The fact that there are two cases in the definition of a list means that you must consider two cases in the definition of a function that works with lists. The canonical way to consider multiple cases in Haskell is pattern matching. Haskell syntax provides a number of ways to do pattern matching, but I'll just use the basic case expression for now:
case xs of
[] -> ...
x:xs' -> ...
Those are the two cases one must consider for a list. The first matches the literal empty list constructor; the second matches the element-adding constructor : and also binds two variables, x and xs', to the first element in the list and the sublist containing the rest of the elements.

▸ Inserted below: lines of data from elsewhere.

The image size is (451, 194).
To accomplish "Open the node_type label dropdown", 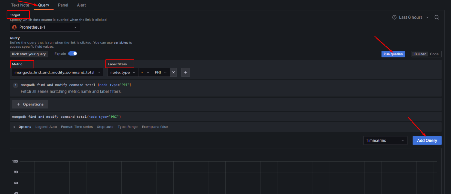I will pos(123,73).
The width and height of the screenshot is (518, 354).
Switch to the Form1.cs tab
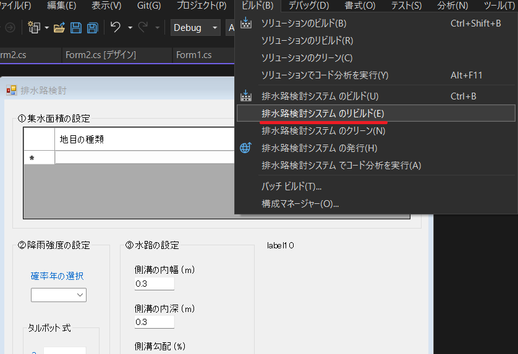coord(193,55)
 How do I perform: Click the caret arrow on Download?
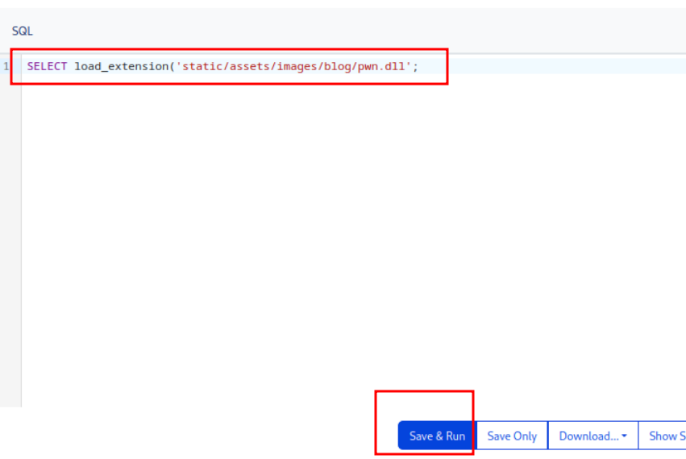pyautogui.click(x=624, y=436)
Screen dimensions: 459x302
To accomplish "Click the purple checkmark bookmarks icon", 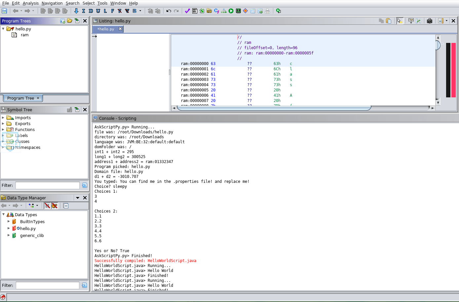I will click(187, 11).
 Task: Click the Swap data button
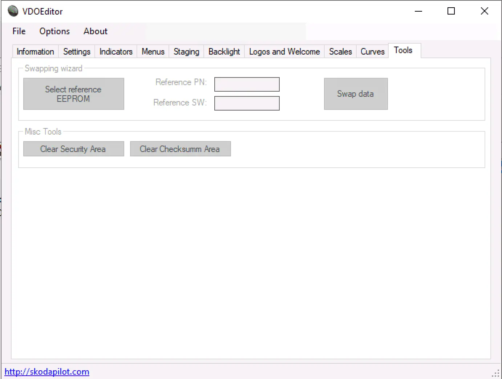coord(356,94)
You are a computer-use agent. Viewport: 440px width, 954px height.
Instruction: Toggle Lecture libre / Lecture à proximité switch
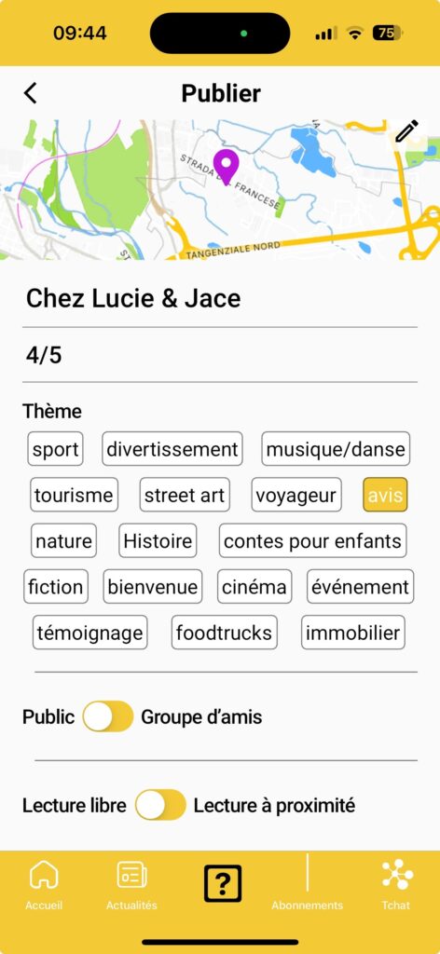pos(160,805)
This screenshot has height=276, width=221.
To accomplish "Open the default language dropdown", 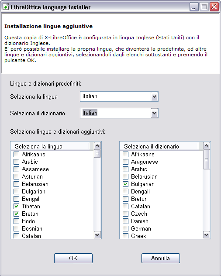I will 154,97.
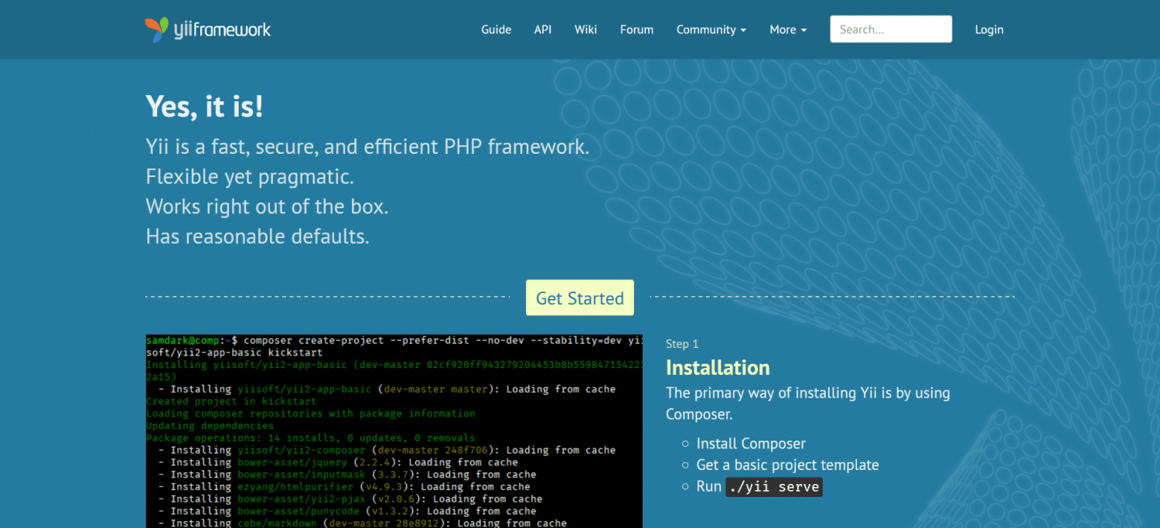Click the terminal installation screenshot
This screenshot has width=1160, height=528.
click(394, 429)
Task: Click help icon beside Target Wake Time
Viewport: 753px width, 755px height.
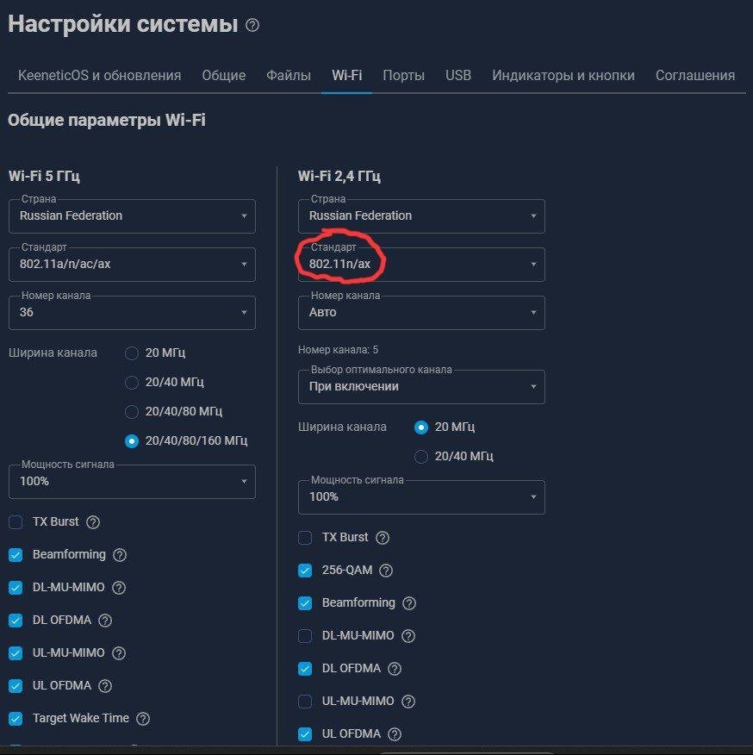Action: (x=143, y=719)
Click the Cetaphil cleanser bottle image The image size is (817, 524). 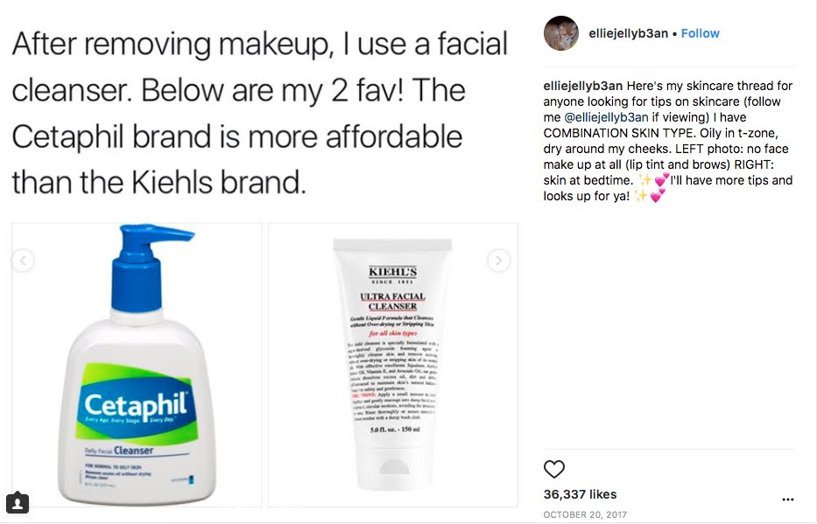[x=137, y=365]

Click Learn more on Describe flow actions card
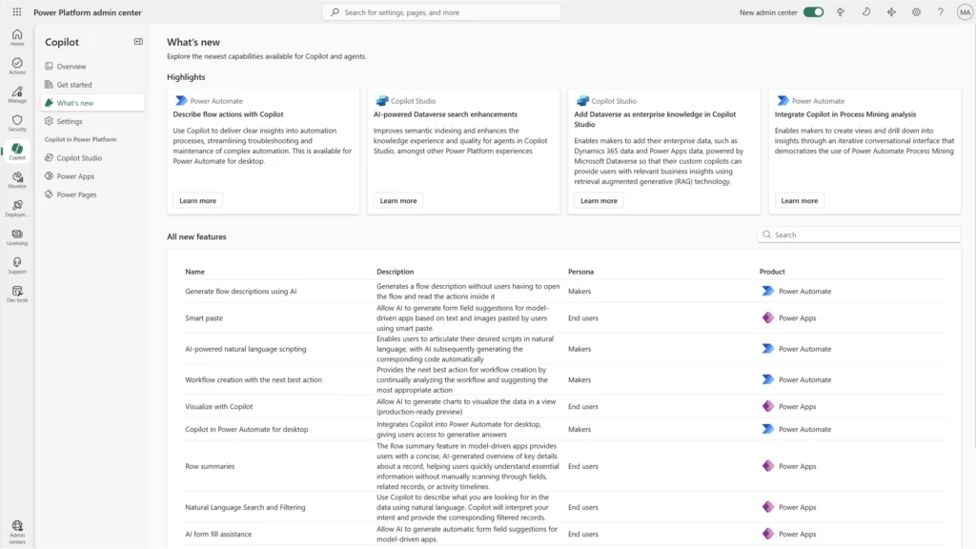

If your function was passed a list that matches the first case, then you know that either the initial list was empty or that you have completed the recursion on the list all the way past its last element. Either way, there is no more list to process; you are either finished (if your calls were tail-recursive) or you need to pass the basic element of your answer construction back to the function that called this one (by returning it). In the case that your answer will be a list, the basic element will usually be the empty list again [].
If your function was passed a list that matches the second case, then you know that it was passed a non-empty list, and furthermore you have a couple of new variables bound to useful values. Based on these variables, you need to decide two things:
How do I do one step of my algorithm on that one element, assuming I have the correct answer from performing it on the rest of the list?
How do I combine the results of that one step with the results of performing it on the rest of the list?
Once you've figured the answers to those questions, you need to construct an expression that combines them; getting the answer for the rest of the list is just a matter of invoking the recursive call on the rest of the list, and then you need to perform the step for the first element and the combining.
Here's a simple example that finds the length of a list
listLength :: [a] -> Int
listLength as =
case as of
[] -> 0 -- The empty list has a length of 0
a:as' -> 1 + listlength as' -- If not empty, the length is one more than the
-- length of the rest of the list
Here's another example that removes matching elements from a list
listFilter :: Int -> [Int] -> Int
listFilter x ns =
case ns of
[] -> [] -- base element to build the answer on
n:ns' -> if n == x
then listFilter x ns' -- don't include n in the result list
else n : (listFilter x ns') -- include n in the result list
Now, the question you asked is a little bit more difficult, as it involves a secondary 'list matching' recursion to identify the separator within the basic recursion on the list. It is sometimes helpful to add extra parameters to your recursive function in order to hold extra information about where you are at in the problem. It's also possible to pattern match on two parameters at the same time by putting them in a tuple:
case (xs, ys) of
([] , [] ) -> ...
(x:xs', [] ) -> ...
([] , y:ys') -> ...
(x:xs', y:ys') -> ...
Hopefully these hints will help you to make some progress on your problem!
Let's see if the problem can be reduced in a obvious way.
Suppose splitList is called with xs to split and ys as the separator. If xs is empty, the problem is the smallest, so what's the answer to that problem? It is important to have the right answer here, because the inductive solution depends on this decision. But we can make this decision later.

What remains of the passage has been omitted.